1 DAY: Train Like a VIP

A whole extra day really lets you hone in on weak spots, Dondero says. She suggests a short, intense morning workout for your weakest discipline, followed by 30 minutes of your easiest discipline. Then in the afternoon, do a longer aerobic workout.

Stewart agrees. “A free day is a chance to treat yourself like a pro. Mentally focus yourself for the day. Do a swim, bike and run, then get a nap and a monster stretch session, and eat super-healthy food. How fun would that be?”

$10: Small Tools, Big Benefits

For $10, get some chamois cream, says coach Greg Close. “There’s the obvious use to prevent saddle sores, but there are some not-so-obvious applications as well. Apply a bit to your ankles and wrists to make getting a wetsuit on and off easier, and even try a bit on your biceps to make a sleeved trisuit fit a bit more comfortably,” Close says.

Coach and 14-time IRONMAN finisher Cheryl Miller advises picking up some stretch bands, an “inexpensive way to make sure you get in some stretching and strength work in a limited amount of time.”

$100: Get a Tuneup

According to USA Triathlon Certified Coach and personal trainer Kristen Hislop, “it’s the engine that counts,” so put your cash into quality coaching. For $100, a gait analysis or swim analysis will help you identify weak spots and give your workouts a new focus.
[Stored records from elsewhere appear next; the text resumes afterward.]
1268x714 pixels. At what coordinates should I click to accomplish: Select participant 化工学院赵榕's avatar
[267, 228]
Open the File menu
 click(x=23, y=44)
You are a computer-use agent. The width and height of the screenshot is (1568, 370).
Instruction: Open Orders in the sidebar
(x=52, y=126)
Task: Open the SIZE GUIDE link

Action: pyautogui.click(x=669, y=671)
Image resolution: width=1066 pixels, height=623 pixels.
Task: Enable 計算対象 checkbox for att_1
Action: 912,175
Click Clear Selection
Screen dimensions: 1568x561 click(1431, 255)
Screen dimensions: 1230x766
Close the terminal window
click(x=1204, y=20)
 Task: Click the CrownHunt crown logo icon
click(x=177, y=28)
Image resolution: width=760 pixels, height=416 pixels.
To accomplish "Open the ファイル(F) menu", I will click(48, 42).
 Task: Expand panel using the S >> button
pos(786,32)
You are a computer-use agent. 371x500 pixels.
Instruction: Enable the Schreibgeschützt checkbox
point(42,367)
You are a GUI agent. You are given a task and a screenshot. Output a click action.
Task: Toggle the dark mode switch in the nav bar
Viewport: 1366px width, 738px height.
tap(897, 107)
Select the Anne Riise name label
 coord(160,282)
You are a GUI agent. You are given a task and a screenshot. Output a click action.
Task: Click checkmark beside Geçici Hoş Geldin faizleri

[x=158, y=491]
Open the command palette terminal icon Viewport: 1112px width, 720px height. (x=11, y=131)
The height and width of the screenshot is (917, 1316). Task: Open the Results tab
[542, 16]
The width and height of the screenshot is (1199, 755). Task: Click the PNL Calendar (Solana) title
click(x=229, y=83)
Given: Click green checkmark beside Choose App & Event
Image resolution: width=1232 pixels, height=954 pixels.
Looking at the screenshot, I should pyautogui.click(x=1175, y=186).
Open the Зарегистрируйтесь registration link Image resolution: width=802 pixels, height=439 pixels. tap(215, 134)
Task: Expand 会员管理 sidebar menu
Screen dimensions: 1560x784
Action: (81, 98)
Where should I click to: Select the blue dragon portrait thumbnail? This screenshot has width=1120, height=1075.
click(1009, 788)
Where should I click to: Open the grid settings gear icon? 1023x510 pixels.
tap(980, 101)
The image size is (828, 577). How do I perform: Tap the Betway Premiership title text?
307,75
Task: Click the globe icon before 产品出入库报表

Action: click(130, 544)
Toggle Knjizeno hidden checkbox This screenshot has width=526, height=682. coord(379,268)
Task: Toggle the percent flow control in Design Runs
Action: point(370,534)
Close agrees: “I recently did a one-hour lesson with an incredible swim coach in which she  dissected, destroyed and then rebuilt my swim stroke. One hour, $100, and literally minutes gained in an IRONMAN swim.”

$1,000: Gear Up

What a dream to have an extra $1,000 burning a hole in your pocket. For that amount of scratch, you might be able to find some used race wheels or a slick aero helmet, but a power meter is the best way to nail down your bike training, taking away the guesswork, Miller explains.

Hislop agrees: “When training with power you quickly learn your sweet spot — the cadence and grade where you easily put out the most watts.”

Already have a power meter? “I think the best thing you could possibly spend that money on is making your bike fit perfectly,” Close recommends, plus upgrade aerobars, stem, saddle or brake levers that just aren’t working for you. A properly fitting bike will make you faster but will also “help facilitate proper postural alignment for the run, and it will make the entire experience of triathlon more enjoyable.” And who doesn’t want that, whatever the price?

Christine Frietchen is the president of the Brooklyn Tri Club. This year, she’ll complete her 100th race, and is always looking to get just a little faster.

The views expressed in this article are the opinion of the author and not necessarily the practices of USA Triathlon. Before starting any new diet or exercise program, you should check with your physician and/or coach.